Subgroups of adolescent single and dual e-cigarette and cigarette users have been identified, but usage patterns have changed in recent years, and there has been an increase in marijuana use. Research is needed with current data to identify subgroups of use including marijuana and determine their behavioral correlates.
We cross classified ever and recent use of e-cigarettes, combustible cigarettes, and marijuana among US high school students in the 2019 Youth Risk Behavior Survey (YRBS), providing 8 different groups. Levels of 14 risk and protective factors were compared across groups in general linear models with demographic covariates using omnibus tests, pairwise comparisons, and planned contrasts. Replicability was tested through identical analyses for 2017 YRBS data.
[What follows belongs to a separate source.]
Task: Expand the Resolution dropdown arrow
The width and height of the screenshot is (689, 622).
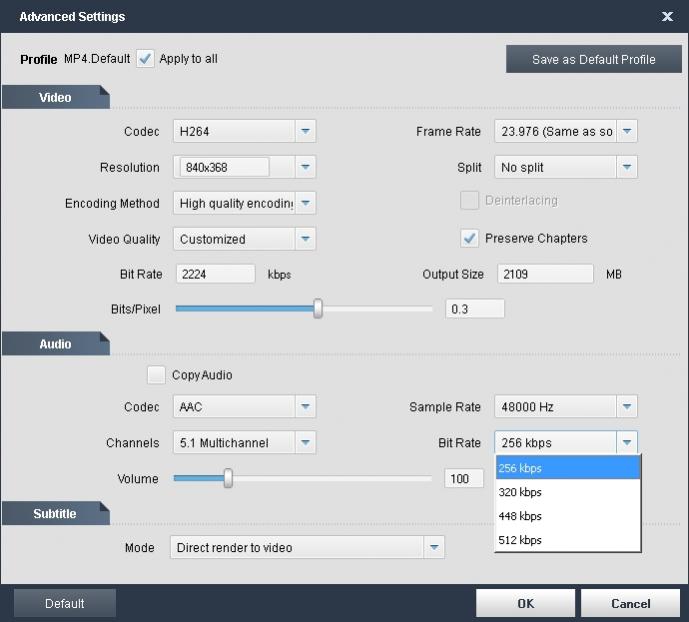Action: pyautogui.click(x=306, y=167)
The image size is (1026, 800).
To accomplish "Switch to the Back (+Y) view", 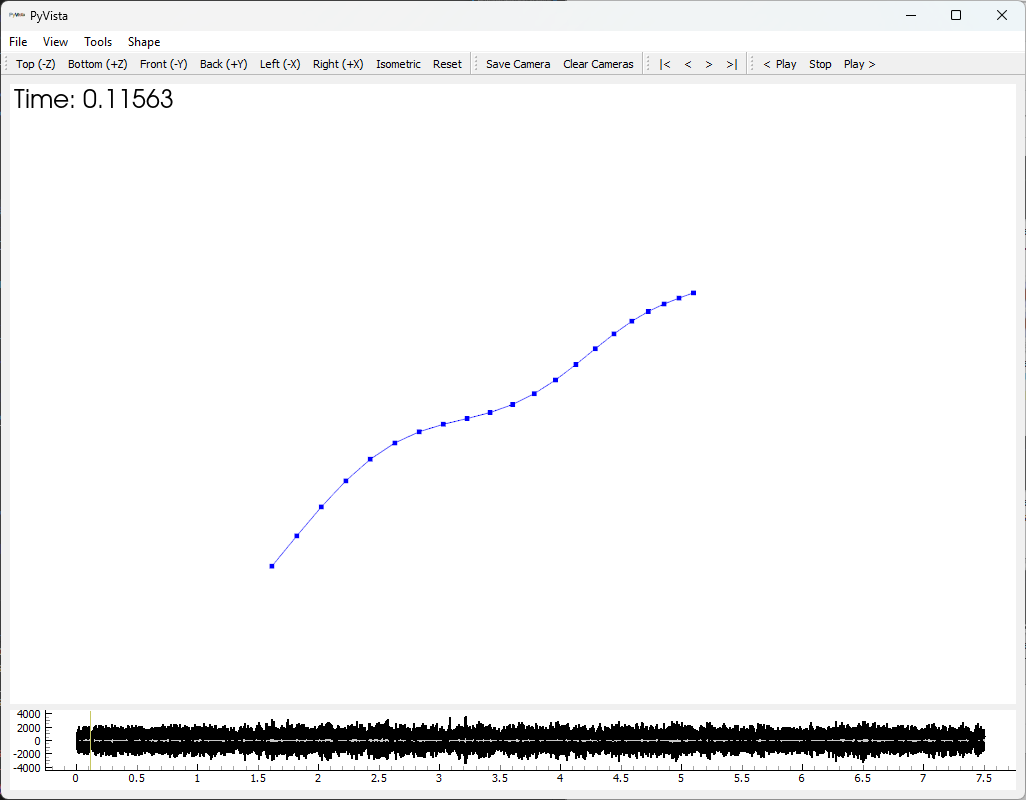I will [223, 63].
The nonuser group was 43.9% of the sample. The most frequent user groups were triple users (ever-use proportion: 16.9%), dual (e-cigarette and marijuana) users (15.8%), and exclusive e-cigarette users (13.2%). For risk profiles on levels of psychosocial variables, the triple-user group was typically elevated above all other groups. Exclusive e-cigarette users were above nonusers in risk profile but below dual users (both cigarettes and marijuana). Results were similar for ever use and recent use. The patterning of results in 2019 YRBS data were closely replicated in 2017 YRBS data.
Co-occurrence of e-cigarette, cigarette, and marijuana use is currently substantial among adolescents and is associated with an elevated psychosocial risk profile. This has implications for both epidemiology and prevention studies. Further research is needed to study prevalence and identify pathways to triple use.